Marcia degli Onesti contro gli evasori

di giannip 1

Niente sciopero fiscale o sciopero della spesa, come avvenuto in passato. Adusbef e Federconsumatori, a seguito dell’approvazione della nuova manovra finanziaria da 45 miliardi di euro, hanno reso noto che per il 15 settembre prossimo hanno organizzato la “Marcia degli Onesti” contro gli evasori fiscali, nelle principali città italiane. La marcia culminerà nello stesso giorno in un sit in finale, davanti a Montecitorio, a partire dalle ore 11; il tutto affinché i cittadini e contribuenti onesti, sempre più con le tasche vuote, possano riempirle con i soldi che gli evasori per anni nel nostro Paese hanno scippato. Con la “Marcia degli Onesti“, tra l’altro, Adusbef e Federconsumatori chiedono che finalmente coloro che hanno rimpatriato i capitali, i cosiddetti capitali scudati, paghino il 20% di tasse e non quel risibile 1-2% attualmente proposto che si legge sui giornali.

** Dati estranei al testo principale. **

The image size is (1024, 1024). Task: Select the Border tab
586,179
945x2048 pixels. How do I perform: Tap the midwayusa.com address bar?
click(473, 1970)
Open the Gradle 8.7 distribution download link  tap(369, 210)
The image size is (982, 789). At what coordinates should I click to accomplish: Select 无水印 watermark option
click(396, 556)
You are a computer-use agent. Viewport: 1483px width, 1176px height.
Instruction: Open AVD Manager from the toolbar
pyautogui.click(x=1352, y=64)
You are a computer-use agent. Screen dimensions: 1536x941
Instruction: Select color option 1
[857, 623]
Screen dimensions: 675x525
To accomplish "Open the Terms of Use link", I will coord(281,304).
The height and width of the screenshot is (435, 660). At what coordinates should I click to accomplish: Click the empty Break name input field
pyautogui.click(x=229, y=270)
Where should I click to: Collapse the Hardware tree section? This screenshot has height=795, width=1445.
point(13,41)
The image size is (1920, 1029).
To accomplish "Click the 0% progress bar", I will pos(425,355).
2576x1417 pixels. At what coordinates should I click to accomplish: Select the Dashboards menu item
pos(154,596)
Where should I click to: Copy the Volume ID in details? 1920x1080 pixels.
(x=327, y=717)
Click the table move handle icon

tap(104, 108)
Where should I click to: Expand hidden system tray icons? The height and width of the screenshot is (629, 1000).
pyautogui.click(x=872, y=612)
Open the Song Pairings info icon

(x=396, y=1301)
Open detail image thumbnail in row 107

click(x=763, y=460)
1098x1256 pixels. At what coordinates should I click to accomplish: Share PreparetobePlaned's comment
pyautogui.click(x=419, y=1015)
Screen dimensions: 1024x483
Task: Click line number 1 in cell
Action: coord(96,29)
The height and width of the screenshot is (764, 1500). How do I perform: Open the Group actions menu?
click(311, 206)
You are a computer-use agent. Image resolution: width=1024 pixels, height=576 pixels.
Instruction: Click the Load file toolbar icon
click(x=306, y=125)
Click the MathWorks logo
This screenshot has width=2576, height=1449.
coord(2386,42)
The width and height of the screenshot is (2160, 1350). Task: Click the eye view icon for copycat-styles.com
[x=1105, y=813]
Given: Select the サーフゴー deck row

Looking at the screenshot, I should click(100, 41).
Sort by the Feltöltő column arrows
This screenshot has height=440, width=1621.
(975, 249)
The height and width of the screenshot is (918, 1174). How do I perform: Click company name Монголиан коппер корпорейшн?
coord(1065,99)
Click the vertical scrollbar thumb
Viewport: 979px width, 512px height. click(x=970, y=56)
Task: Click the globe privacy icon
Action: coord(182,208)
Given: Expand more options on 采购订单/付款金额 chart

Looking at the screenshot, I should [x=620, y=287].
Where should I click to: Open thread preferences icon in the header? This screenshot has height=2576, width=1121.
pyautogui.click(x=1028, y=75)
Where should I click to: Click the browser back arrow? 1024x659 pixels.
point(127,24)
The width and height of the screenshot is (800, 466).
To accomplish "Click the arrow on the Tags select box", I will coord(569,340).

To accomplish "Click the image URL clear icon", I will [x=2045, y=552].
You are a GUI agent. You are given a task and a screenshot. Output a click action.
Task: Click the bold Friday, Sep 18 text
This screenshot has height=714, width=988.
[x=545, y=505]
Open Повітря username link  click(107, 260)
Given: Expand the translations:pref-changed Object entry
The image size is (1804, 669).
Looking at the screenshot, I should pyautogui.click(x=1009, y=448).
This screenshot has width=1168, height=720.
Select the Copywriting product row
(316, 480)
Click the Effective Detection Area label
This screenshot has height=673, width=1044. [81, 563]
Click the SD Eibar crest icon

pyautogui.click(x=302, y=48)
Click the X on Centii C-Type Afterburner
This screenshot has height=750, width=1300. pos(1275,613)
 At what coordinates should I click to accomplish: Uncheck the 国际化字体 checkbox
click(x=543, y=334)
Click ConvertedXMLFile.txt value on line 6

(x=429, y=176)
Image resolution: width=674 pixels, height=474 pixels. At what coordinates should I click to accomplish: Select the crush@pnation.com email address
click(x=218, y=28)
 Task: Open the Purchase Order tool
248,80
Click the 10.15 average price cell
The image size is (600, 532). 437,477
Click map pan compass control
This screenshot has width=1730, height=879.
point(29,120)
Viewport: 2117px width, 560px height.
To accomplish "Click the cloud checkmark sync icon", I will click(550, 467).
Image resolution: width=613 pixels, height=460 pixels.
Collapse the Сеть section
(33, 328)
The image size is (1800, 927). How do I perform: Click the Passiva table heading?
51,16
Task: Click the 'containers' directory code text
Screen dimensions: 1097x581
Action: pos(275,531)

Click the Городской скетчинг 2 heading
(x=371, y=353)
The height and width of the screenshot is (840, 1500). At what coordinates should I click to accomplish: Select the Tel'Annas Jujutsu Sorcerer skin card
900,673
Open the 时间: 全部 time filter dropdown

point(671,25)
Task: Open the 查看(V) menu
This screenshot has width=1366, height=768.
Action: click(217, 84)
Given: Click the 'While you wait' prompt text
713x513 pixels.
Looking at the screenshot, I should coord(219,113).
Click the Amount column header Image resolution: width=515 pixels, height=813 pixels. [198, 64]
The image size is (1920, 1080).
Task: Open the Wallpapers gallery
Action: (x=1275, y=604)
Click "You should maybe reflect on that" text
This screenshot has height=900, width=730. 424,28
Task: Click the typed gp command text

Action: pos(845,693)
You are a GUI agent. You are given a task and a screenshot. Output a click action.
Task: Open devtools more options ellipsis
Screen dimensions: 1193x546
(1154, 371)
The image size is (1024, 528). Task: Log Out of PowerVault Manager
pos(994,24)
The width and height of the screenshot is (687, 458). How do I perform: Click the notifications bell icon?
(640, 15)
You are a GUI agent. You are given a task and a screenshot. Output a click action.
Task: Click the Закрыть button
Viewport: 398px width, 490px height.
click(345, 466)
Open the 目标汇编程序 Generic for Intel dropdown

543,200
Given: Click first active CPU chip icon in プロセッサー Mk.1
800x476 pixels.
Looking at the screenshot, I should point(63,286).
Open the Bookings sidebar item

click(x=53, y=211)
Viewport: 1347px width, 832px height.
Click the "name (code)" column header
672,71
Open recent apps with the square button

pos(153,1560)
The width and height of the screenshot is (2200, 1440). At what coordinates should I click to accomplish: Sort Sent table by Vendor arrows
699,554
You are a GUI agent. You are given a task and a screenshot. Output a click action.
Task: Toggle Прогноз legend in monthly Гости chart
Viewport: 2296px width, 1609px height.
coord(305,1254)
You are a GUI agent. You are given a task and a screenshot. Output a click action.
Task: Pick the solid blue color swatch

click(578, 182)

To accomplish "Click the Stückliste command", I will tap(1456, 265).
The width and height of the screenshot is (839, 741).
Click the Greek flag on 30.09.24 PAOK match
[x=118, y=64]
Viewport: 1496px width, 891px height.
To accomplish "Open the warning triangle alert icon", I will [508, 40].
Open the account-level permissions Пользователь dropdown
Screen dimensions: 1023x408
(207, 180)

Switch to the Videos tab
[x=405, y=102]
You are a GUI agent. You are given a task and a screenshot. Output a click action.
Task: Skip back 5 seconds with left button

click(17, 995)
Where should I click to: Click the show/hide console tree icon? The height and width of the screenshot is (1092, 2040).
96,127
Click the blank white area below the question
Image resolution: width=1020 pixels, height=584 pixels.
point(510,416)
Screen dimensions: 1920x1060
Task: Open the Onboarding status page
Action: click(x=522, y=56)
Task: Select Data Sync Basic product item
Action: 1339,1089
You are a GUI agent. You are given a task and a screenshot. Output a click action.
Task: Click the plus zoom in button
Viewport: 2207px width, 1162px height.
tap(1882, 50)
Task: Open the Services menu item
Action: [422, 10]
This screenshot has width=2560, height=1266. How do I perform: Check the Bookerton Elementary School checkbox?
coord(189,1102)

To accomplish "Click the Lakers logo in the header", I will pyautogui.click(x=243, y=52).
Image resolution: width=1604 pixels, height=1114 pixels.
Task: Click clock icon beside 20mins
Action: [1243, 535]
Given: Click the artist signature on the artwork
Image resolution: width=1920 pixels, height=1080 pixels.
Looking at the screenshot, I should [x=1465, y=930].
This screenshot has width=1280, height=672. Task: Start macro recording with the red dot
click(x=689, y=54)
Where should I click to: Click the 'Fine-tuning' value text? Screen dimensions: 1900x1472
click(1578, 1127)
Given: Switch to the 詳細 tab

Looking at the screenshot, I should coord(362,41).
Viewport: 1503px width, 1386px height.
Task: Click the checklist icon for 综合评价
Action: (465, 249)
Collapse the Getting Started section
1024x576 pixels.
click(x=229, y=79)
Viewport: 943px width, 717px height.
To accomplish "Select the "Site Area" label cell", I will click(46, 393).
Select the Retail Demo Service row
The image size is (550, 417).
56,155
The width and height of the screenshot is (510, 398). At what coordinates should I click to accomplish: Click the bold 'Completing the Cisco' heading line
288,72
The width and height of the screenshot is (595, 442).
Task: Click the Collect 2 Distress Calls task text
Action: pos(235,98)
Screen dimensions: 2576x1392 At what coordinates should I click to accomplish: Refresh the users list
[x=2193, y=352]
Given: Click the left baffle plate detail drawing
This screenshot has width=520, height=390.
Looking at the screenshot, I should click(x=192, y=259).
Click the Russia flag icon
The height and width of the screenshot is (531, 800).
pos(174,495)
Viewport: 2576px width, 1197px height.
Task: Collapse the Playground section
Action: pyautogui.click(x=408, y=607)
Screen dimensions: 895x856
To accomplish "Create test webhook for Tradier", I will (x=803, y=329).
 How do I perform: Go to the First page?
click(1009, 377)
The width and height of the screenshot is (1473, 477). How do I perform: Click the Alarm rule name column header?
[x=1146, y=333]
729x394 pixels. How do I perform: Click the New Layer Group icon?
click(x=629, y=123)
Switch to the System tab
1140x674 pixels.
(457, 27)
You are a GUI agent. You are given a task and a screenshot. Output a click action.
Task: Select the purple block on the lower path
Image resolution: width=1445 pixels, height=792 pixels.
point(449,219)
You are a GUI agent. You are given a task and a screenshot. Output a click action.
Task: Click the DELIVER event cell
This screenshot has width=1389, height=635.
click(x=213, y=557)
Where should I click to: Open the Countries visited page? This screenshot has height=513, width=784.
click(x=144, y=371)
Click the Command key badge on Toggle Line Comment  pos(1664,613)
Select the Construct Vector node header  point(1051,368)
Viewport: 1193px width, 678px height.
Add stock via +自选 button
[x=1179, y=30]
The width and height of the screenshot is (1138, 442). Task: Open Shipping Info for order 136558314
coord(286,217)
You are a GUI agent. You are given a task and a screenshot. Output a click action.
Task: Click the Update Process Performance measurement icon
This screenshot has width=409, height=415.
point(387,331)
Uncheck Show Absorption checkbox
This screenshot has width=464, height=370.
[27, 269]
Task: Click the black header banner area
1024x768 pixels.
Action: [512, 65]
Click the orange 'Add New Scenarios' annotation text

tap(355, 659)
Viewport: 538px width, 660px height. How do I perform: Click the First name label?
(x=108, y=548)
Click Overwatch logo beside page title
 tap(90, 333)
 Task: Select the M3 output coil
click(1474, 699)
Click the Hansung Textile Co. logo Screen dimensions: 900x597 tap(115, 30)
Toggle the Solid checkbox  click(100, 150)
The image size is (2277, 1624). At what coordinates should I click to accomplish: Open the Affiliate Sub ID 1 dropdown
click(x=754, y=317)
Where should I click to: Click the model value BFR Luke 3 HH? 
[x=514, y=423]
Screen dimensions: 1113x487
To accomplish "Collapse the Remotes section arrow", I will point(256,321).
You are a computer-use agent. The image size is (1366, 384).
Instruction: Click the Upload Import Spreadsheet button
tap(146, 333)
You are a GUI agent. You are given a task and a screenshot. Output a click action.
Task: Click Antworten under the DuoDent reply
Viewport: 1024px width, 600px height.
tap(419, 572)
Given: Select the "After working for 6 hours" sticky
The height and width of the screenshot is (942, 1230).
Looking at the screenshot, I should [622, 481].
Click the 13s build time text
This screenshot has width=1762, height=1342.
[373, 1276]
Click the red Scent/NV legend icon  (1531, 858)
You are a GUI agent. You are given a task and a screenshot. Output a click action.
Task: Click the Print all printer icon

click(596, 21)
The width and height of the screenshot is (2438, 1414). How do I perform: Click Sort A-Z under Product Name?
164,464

Le due Associazioni dei Consumatori, in base ai contenuti della nuova manovra, hanno sottolineato come per il 90% delle risorse da reperire questa gravi nuovamente sui soliti noti, così come avvenuto nella manovra approvata solo poche settimane fa. La stangata, tanto per cambiare, è a carico di lavoratori dipendenti e pensionati, con il Governo che in tal senso va a tartassare tutti quei contribuenti tassati alla fonte mentre coloro che pagano in ragione di quello che dichiarano sono in sostanza esclusi dal dare il contributo al pareggio del Bilancio dello Stato nel 2013.

Adusbef e Federconsumatori, sia per la prima, sia con la successiva manovra finanziaria, affermano che è in atto una vera e propria macelleria sociale per cui, tra i maggiori costi e le maggiori tasse, le ricadute saranno così pesanti da generare in media una perdita del potere d’acquisto pari a quasi 1.400 euro annui a famiglia. E di questo passo, chiaramente, senza una “sterzata”, in Italia i consumi difficilmente potranno aumentare in maniera tale per cui anche il Pil possa tornare su sentieri di crescita sostenibili e compatibili con uno dei più elevati debiti pubblici al mondo.